Negli Stati Uniti, una parte importante di questo percorso è stato svolto dal collettivo di femministe lesbiche nere Combahee River Collective che, nel 1977, sottolineava la necessità di considerare nel complesso – e non singolarmente – le oppressioni causate dall’etnia, dalla classe e dal sesso. «Abbiamo spesso difficoltà a separare l’etnia dalla classe e dall’oppressione sessuale, perché nella nostra vita sono più spesso vissuti contemporaneamente», dicevano.
In questi 46 anni, il discorso si è evoluto, diffondendosi al di là degli ambienti accademici e dei movimenti prettamente femministi, e l’intersezionalità è diventata una prospettiva sempre più diffusa per affrontare temi come l’inclusione, l’identità e la parità di diritti.
Nominare le cose aiuta a farle esistere e a comprenderle, «aver dato un nome a un fenomeno esistente, caratterizzato dalla complessità delle relazioni sociali e dei molteplici modi in cui le forme di subordinazione possono verificarsi, ha reso possibile la riconoscibilità del fenomeno e ha fornito una lente per analizzarlo in modo esplicito».
Questo approccio può giocare un ruolo fondamentale nelle politiche antidiscriminatorie, facendo luce su forme di discriminazione che fino a oggi sono passate in secondo piano nel dibattito pubblico.
Gli effetti positivi della prospettiva intersezionale sono evidenti in modo concreto sul piano giuridico perché «parlare esplicitamente di discriminazioni intersezionali offre la possibilità alle persone che le sperimentano di riconoscerle e a legislatori e giudici di accordare tutela a situazioni che, altrimenti, non sarebbero giuridicamente rilevanti», dice Bello. Il diritto, quindi, può diventare uno strumento efficace per far fronte a queste discriminazioni e invertire la rotta. «L’invito di Crenshaw è proprio quello di ragionare secondo una logica che aiuti a superare i “compartimenti stagni”».

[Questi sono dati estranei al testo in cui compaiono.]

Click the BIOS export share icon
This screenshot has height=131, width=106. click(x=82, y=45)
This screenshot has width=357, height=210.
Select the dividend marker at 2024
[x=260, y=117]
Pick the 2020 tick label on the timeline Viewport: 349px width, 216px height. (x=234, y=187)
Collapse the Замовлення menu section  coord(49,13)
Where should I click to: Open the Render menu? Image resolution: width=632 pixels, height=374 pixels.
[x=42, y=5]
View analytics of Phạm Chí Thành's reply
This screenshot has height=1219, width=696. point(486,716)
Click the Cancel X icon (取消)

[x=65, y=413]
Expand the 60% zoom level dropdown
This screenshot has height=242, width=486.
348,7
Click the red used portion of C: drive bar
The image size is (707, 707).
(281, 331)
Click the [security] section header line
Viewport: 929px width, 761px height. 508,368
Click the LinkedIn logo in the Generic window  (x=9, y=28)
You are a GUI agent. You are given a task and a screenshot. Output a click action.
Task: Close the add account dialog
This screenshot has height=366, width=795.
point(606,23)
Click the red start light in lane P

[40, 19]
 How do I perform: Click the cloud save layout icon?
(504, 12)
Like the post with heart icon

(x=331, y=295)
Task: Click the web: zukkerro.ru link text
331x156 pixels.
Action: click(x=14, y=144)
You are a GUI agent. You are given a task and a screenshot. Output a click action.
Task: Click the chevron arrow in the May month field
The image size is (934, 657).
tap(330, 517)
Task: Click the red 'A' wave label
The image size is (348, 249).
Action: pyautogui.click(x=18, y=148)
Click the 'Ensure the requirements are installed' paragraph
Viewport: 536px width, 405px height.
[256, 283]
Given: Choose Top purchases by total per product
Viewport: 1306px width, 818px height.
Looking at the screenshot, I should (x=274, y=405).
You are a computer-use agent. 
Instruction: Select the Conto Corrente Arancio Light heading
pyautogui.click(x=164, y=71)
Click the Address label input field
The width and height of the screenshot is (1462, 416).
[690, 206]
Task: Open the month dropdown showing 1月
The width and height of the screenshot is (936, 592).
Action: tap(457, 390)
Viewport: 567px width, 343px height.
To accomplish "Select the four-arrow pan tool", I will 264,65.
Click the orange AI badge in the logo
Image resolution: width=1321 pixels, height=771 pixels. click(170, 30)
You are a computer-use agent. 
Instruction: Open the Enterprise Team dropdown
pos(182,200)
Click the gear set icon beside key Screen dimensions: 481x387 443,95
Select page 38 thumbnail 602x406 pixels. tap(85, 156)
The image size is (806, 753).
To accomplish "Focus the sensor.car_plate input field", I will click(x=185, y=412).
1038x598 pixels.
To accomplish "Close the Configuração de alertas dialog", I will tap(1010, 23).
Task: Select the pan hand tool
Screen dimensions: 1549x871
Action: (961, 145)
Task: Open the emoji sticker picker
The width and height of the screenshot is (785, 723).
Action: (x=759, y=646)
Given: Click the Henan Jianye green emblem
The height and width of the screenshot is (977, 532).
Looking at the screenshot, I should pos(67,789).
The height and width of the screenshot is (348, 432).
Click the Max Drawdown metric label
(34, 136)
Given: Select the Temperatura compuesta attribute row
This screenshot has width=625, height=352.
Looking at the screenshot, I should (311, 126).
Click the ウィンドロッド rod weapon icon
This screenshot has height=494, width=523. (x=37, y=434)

Qualcosa sul piano giuridico sta cambiando. «Nell’Unione Europea, si sta diffondendo un crescente interesse ad adottare uno sguardo diverso rispetto al passato», dice Bello. Un esempio è la recentissima direttiva finalizzata a raggiungere la parità di retribuzione di uomini e donne, che introduce una prima definizione di discriminazione intersezionale. «Anche in Italia la cultura giuridica inizia a essere sensibile a un ragionamento che tiene conto dell’intersezionalità, grazie sia alla spinta del diritto dell’Unione Europea sia alla Convenzione delle Nazioni Unite sui diritti delle persone con disabilità».
In una società in cui le possibilità non sono uguali per tutti a causa di caratteristiche non controllabili, analizzare la realtà considerando che in ogni soggetto convivono differenti dimensioni interconnesse rappresenta il primo passo per costruire politiche sociali più inclusive.